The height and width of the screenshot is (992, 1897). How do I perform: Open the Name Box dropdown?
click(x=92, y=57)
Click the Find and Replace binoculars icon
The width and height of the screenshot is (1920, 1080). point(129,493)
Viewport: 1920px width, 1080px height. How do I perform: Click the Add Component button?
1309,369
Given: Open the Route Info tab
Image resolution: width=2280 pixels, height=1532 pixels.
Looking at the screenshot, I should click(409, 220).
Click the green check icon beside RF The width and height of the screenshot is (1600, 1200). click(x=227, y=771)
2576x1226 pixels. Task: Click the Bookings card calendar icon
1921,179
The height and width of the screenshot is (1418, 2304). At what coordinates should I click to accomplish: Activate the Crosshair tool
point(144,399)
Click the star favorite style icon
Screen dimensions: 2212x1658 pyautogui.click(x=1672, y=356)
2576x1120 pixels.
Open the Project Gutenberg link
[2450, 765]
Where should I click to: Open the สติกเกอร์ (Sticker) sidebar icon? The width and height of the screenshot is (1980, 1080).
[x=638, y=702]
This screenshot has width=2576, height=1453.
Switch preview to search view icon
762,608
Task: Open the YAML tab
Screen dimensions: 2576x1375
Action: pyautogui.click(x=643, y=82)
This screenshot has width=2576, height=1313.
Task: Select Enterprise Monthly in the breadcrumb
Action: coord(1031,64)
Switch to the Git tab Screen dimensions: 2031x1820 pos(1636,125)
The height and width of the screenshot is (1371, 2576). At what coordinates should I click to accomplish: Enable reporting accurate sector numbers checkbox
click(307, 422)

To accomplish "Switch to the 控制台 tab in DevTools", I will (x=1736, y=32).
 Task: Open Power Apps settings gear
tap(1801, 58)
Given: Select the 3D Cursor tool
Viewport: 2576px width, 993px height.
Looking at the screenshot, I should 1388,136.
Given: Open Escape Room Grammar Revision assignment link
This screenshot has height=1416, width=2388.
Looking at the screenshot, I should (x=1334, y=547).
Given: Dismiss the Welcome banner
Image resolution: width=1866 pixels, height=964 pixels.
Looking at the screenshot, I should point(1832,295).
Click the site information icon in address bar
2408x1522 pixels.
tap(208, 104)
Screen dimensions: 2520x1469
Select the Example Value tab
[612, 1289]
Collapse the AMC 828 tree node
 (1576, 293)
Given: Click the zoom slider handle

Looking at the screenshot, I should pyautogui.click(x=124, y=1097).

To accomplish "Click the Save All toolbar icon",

____________________

▶ _The task_
Repeat the material in full, exactly as written.

▶ _Exercise solution_
The height and width of the screenshot is (992, 1897). How do I perform: Open the Name Box dropdown?
click(x=92, y=57)
Click the Find and Replace binoculars icon
The width and height of the screenshot is (1920, 1080). point(129,493)
Viewport: 1920px width, 1080px height. How do I perform: Click the Add Component button?
1309,369
Given: Open the Route Info tab
Image resolution: width=2280 pixels, height=1532 pixels.
Looking at the screenshot, I should click(409, 220).
Click the green check icon beside RF The width and height of the screenshot is (1600, 1200). click(x=227, y=771)
2576x1226 pixels. Task: Click the Bookings card calendar icon
1921,179
The height and width of the screenshot is (1418, 2304). At what coordinates should I click to accomplish: Activate the Crosshair tool
point(144,399)
Click the star favorite style icon
Screen dimensions: 2212x1658 pyautogui.click(x=1672, y=356)
2576x1120 pixels.
Open the Project Gutenberg link
[2450, 765]
Where should I click to: Open the สติกเกอร์ (Sticker) sidebar icon? The width and height of the screenshot is (1980, 1080).
[x=638, y=702]
This screenshot has width=2576, height=1453.
Switch preview to search view icon
762,608
Task: Open the YAML tab
Screen dimensions: 2576x1375
Action: pyautogui.click(x=643, y=82)
This screenshot has width=2576, height=1313.
Task: Select Enterprise Monthly in the breadcrumb
Action: coord(1031,64)
Switch to the Git tab Screen dimensions: 2031x1820 pos(1636,125)
The height and width of the screenshot is (1371, 2576). At what coordinates should I click to accomplish: Enable reporting accurate sector numbers checkbox
click(307, 422)

To accomplish "Switch to the 控制台 tab in DevTools", I will (x=1736, y=32).
 Task: Open Power Apps settings gear
tap(1801, 58)
Given: Select the 3D Cursor tool
Viewport: 2576px width, 993px height.
Looking at the screenshot, I should 1388,136.
Given: Open Escape Room Grammar Revision assignment link
This screenshot has height=1416, width=2388.
Looking at the screenshot, I should (x=1334, y=547).
Given: Dismiss the Welcome banner
Image resolution: width=1866 pixels, height=964 pixels.
Looking at the screenshot, I should point(1832,295).
Click the site information icon in address bar
2408x1522 pixels.
tap(208, 104)
Screen dimensions: 2520x1469
Select the Example Value tab
[612, 1289]
Collapse the AMC 828 tree node
 (1576, 293)
Given: Click the zoom slider handle

Looking at the screenshot, I should pyautogui.click(x=124, y=1097).

To accomplish "Click the Save All toolbar icon",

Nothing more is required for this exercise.